Associate Professor of Medicine
College of Medicine
2008 AwardeeThrough his research on liver disease and the immune system, David Nelson has made great progress in protecting the way humans protect themselves.
Nelson’s study of the body’s immune response to hepatitis C has earned him international recognition. Over the past seven years, his research in liver function and the diseases that destroy the liver has resulted in more than $5 million in grant support.
The Liver Transplant Program at the University of Florida, of which Nelson is the medical director, is one of the 10 largest liver transplant programs in the nation.
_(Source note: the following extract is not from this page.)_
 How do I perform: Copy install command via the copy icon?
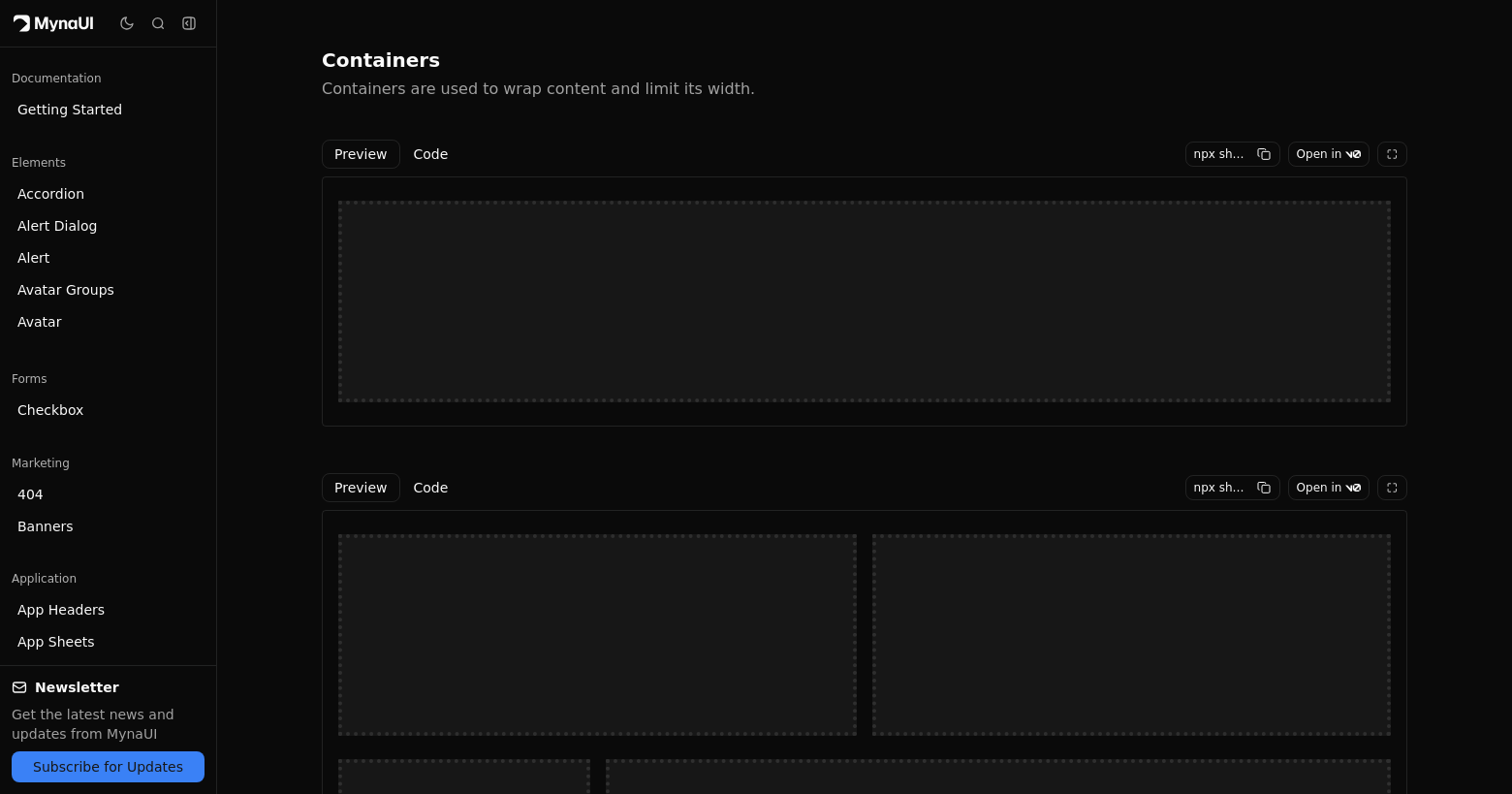1264,153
Nelson is also a founding member of the Viral Hepatitis Council in Florida, which serves to advise the state on the management of hepatitis.
According to Department of Medicine Chair Edward R. Block, “Nelson is an example of a ‘triple threat,’ a faculty member who excels in the three primary missions of an academic physician, namely, teaching, patient care, and research.”
Far from confining himself to the world of academic research, Nelson prides himself on translating his work into hands-on patient care as a hepatologist. Nelson is currently involved in 15 clinical trials involve the study of several liver diseases, including viral hepatitis, cholestatic liver disease, transplantation and hepatocellular carcinoma, all with the aim of improving patients’ lives.
In the pharmaceutical world, Nelson has paired with Roche and Human Genome Sciences as the lead investigator for two new compounds to combat hepatitis C. His study of liver transplantation in hepatitis C patients could minimize recurrences of hepatitis C in transplant patients. His group has already defined the factors that cause recurrence of the disease and continues to find better ways to improve the outcomes of transplant patients.
Nelson currently serves on the editorial board of three medical journals and is Associate Editor for the leading liver journal, Hepatology. Of the 40 papers Nelson has published since 2001, many have emerged as original and influential texts in the fields of hepatology and transplantation.
Through his teaching, research and clinical care, Nelson’s discoveries have opened new doors internationally in the study of human immunity and liver disease.